> DATA RECORDS
=======
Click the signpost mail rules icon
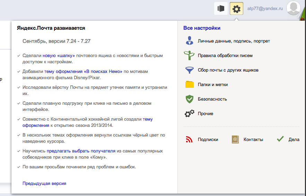This screenshot has width=306, height=196. click(x=189, y=55)
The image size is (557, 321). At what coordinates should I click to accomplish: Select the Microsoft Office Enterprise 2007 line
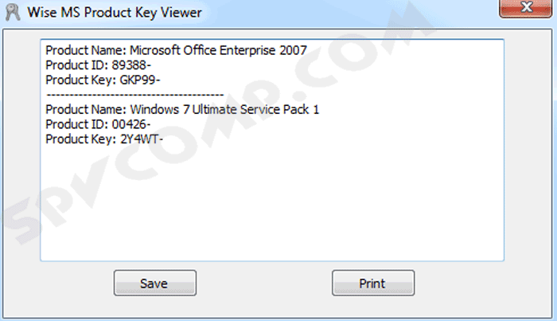tap(176, 50)
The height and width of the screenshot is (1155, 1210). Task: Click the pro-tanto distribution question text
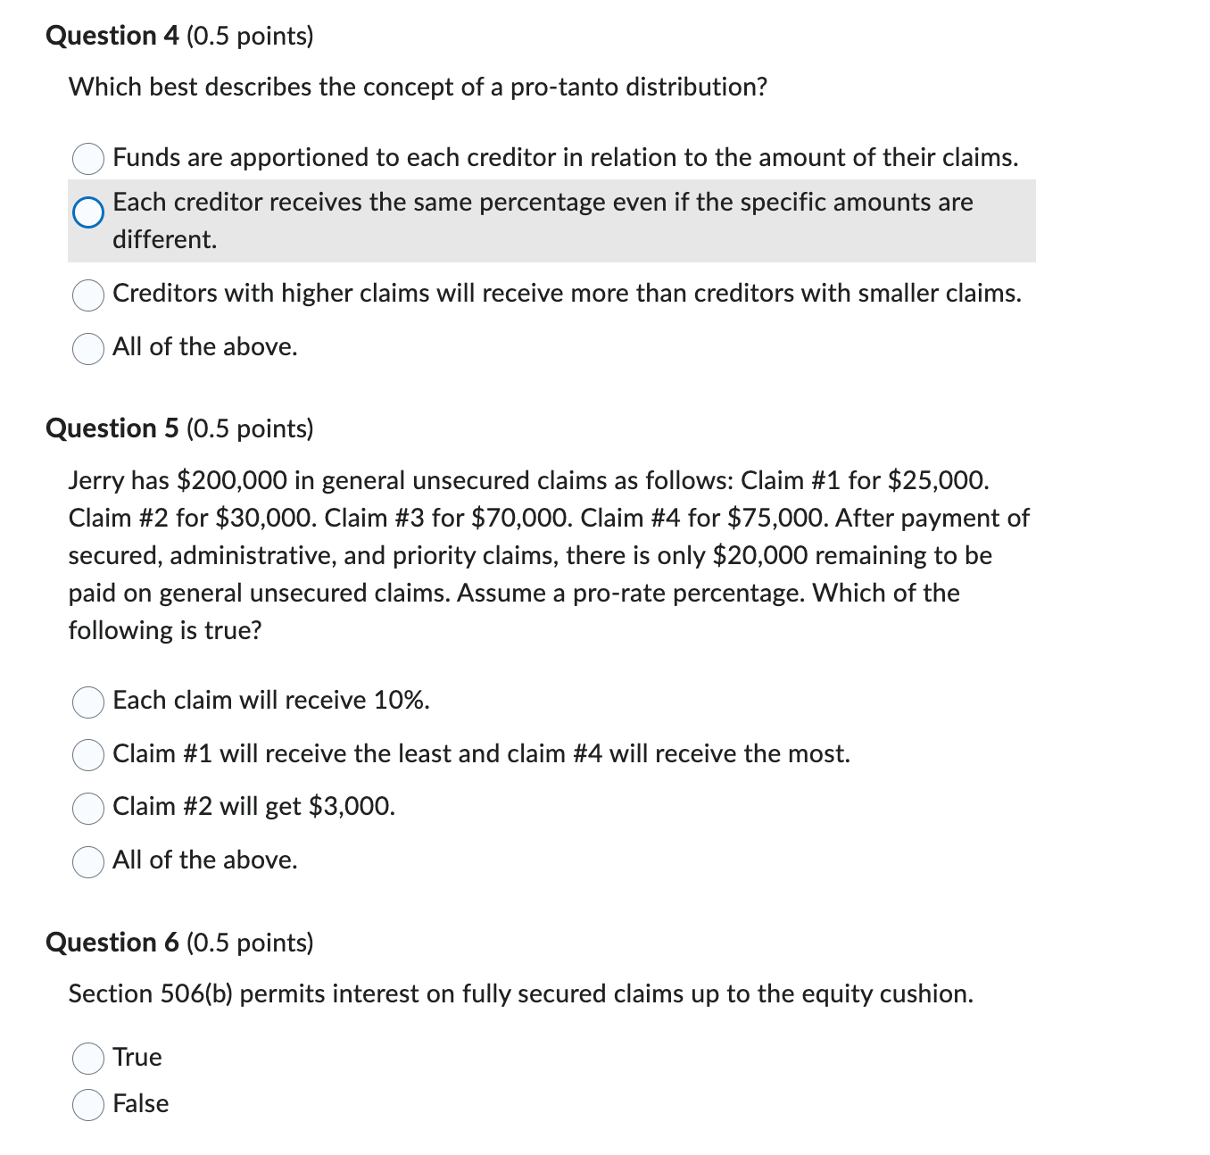418,87
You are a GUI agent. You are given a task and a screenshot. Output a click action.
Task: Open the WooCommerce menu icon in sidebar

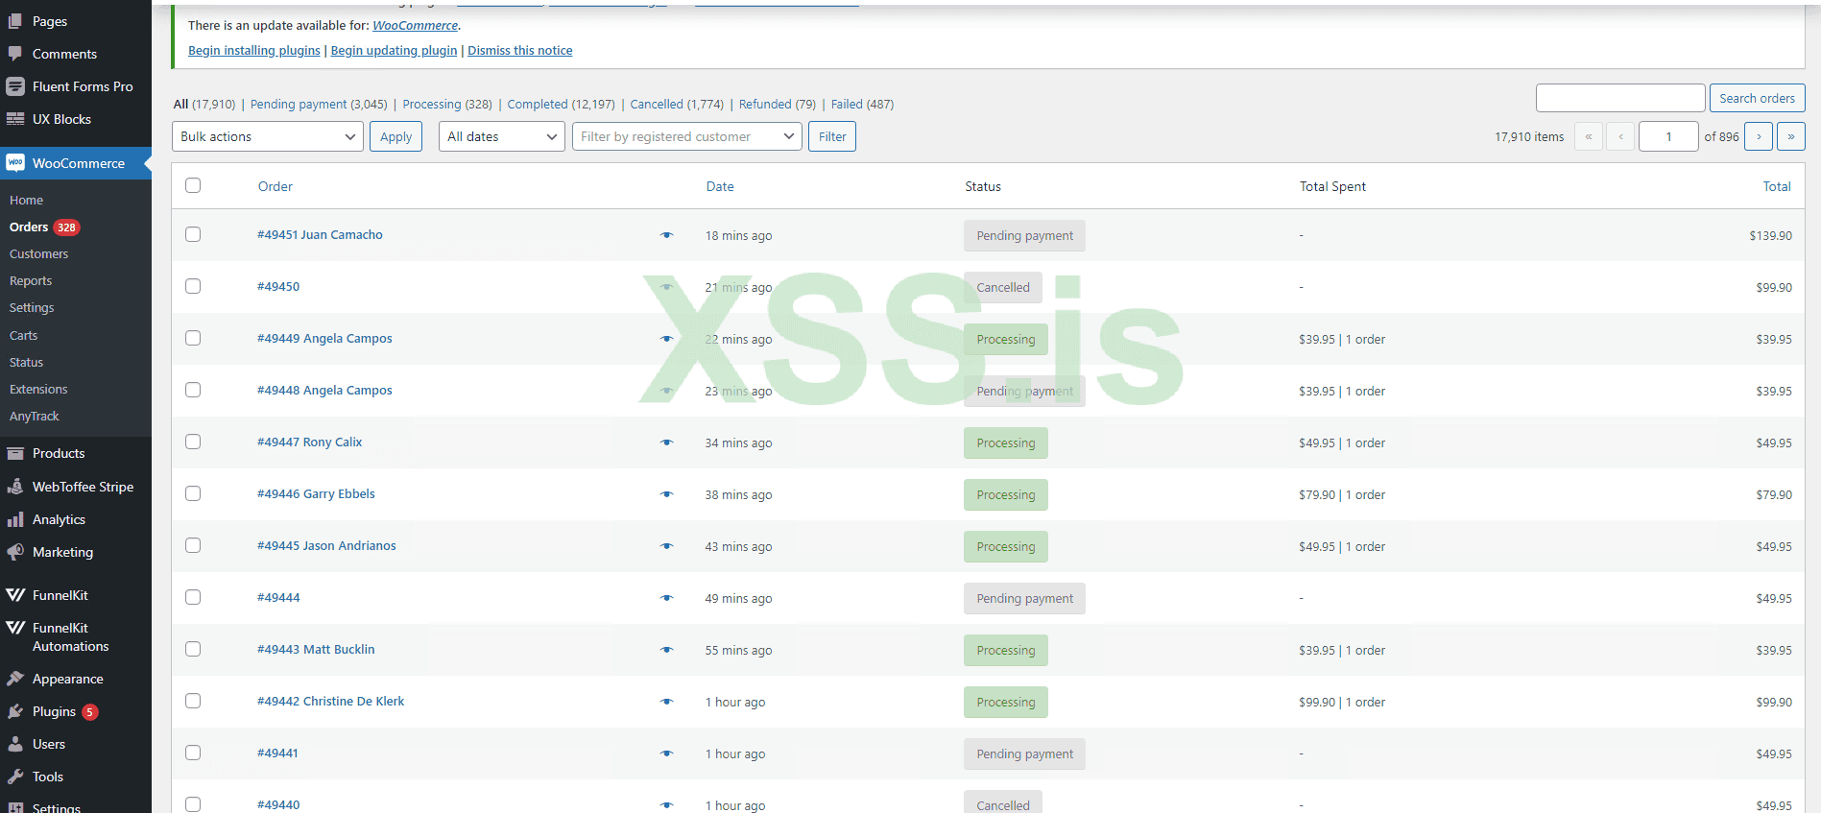pyautogui.click(x=15, y=163)
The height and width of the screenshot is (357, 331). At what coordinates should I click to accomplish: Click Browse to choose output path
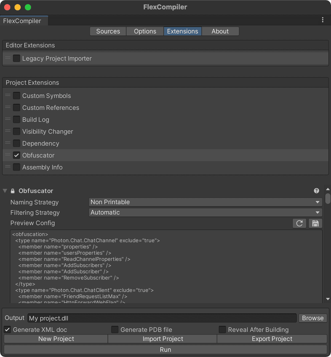coord(313,318)
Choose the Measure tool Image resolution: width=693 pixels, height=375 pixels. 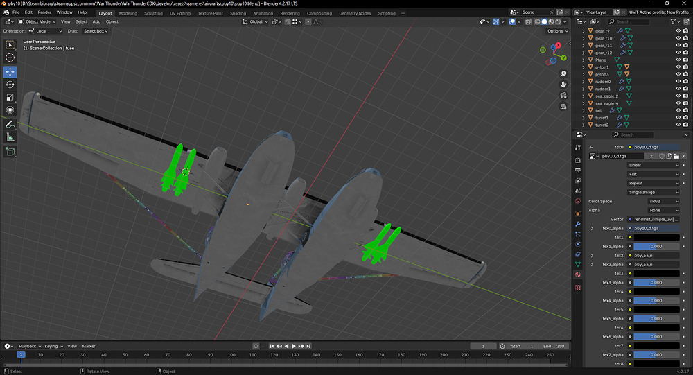(10, 137)
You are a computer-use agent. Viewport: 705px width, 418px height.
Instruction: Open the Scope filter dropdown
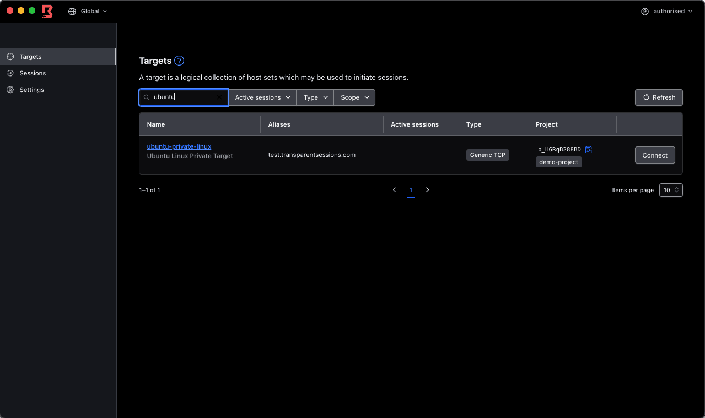[354, 97]
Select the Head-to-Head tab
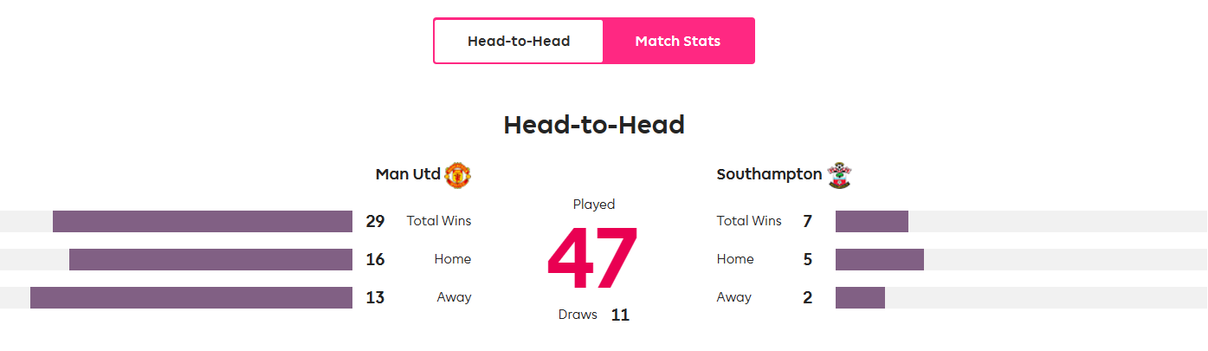Image resolution: width=1208 pixels, height=351 pixels. (519, 41)
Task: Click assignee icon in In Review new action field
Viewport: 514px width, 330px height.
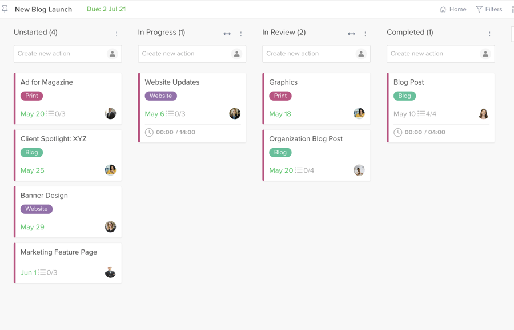Action: (361, 54)
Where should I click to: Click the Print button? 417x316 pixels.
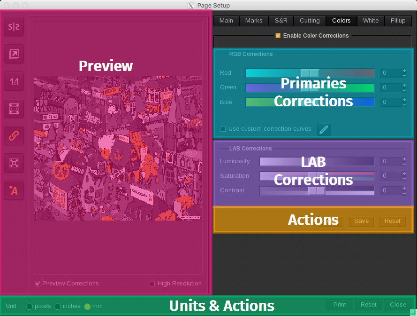pyautogui.click(x=340, y=305)
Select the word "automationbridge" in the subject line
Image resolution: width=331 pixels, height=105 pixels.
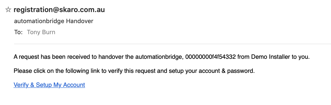(39, 21)
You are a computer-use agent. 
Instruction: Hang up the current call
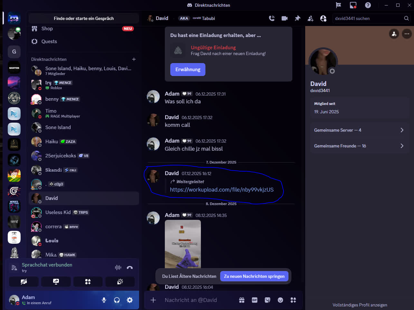point(130,268)
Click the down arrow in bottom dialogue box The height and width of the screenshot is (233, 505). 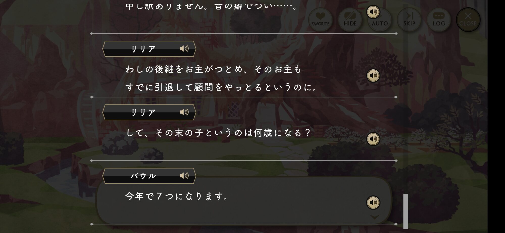(374, 217)
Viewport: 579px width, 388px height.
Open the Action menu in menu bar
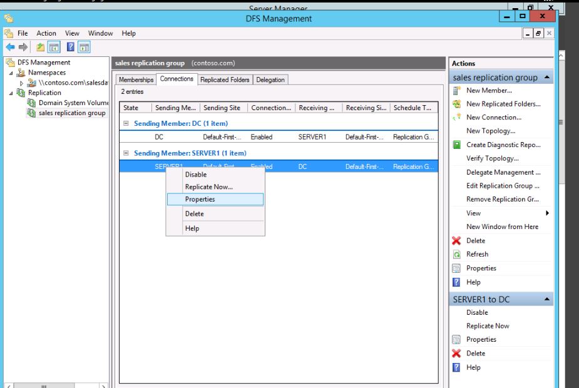coord(46,33)
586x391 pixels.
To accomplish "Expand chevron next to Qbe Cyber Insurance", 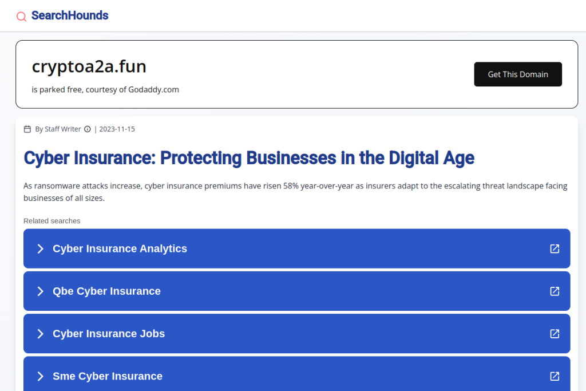I will [x=40, y=291].
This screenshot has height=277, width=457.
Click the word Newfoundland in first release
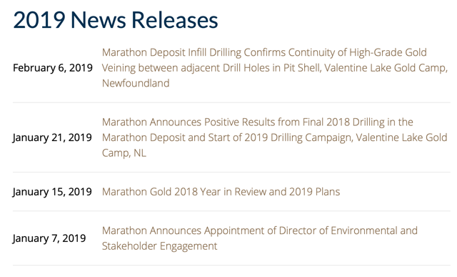point(136,83)
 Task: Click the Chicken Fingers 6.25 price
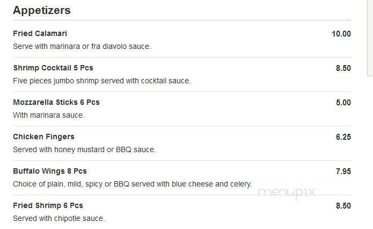pos(343,137)
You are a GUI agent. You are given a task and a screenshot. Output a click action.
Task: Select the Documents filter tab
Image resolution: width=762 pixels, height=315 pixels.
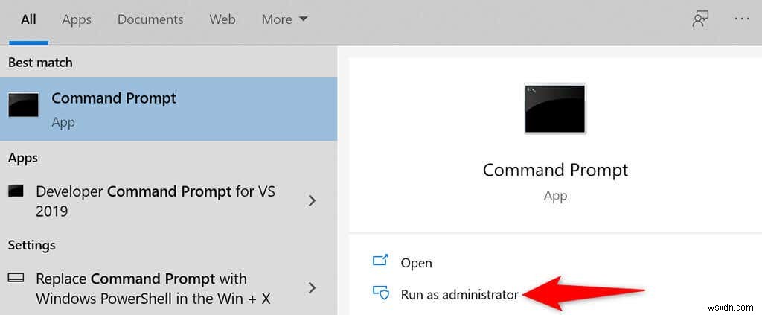[150, 19]
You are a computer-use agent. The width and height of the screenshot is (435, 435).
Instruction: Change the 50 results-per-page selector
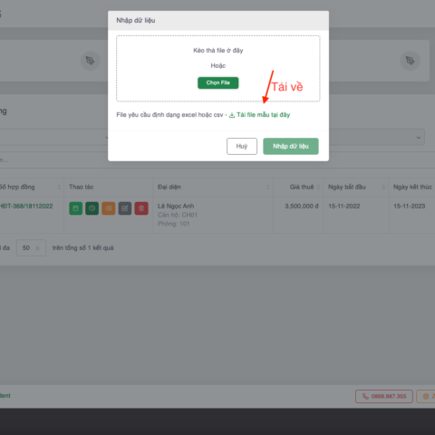pos(31,247)
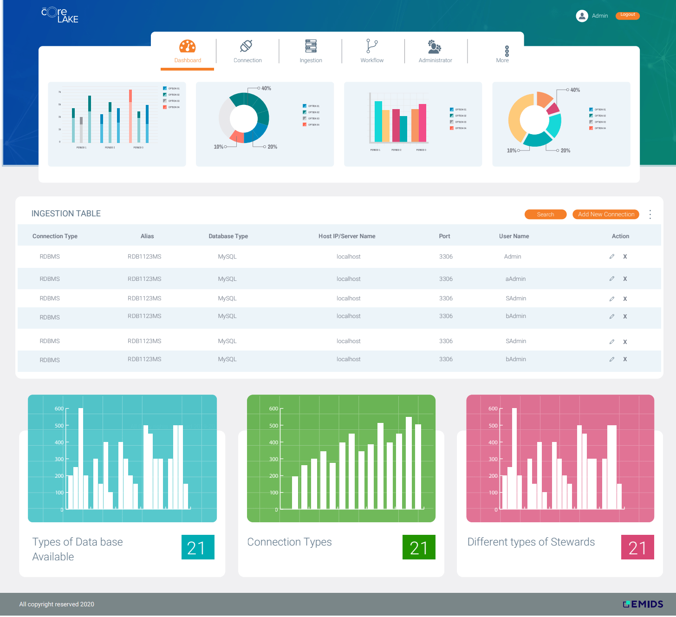The width and height of the screenshot is (676, 617).
Task: Click the Core Lake logo
Action: [59, 14]
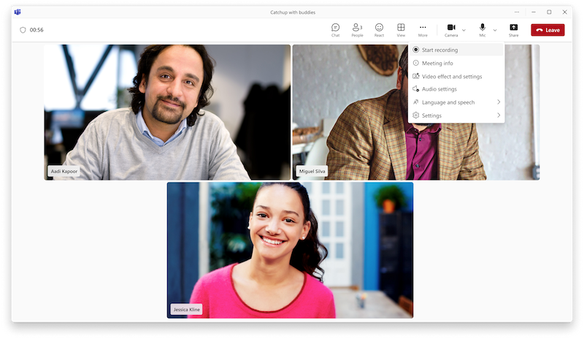This screenshot has height=339, width=584.
Task: Open Meeting info from the menu
Action: pos(456,63)
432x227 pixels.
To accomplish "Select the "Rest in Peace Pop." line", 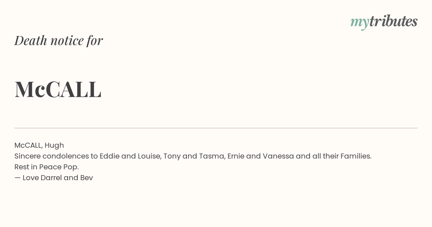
=======
> EXERCISE DESCRIPTION
Whenever the string "agent" shows up on a line of the listing, copy that line.

> WRITTEN ANSWER
You are a GUI agent. You are given a task and a screenshot. Output a click action.
You are a computer-use agent. Viewport: 705px width, 418px height.
You are a computer-use agent. 
You are a GUI agent. You are given a task and a screenshot. Output a click action.
You are a computer-use agent. The width and height of the screenshot is (435, 435).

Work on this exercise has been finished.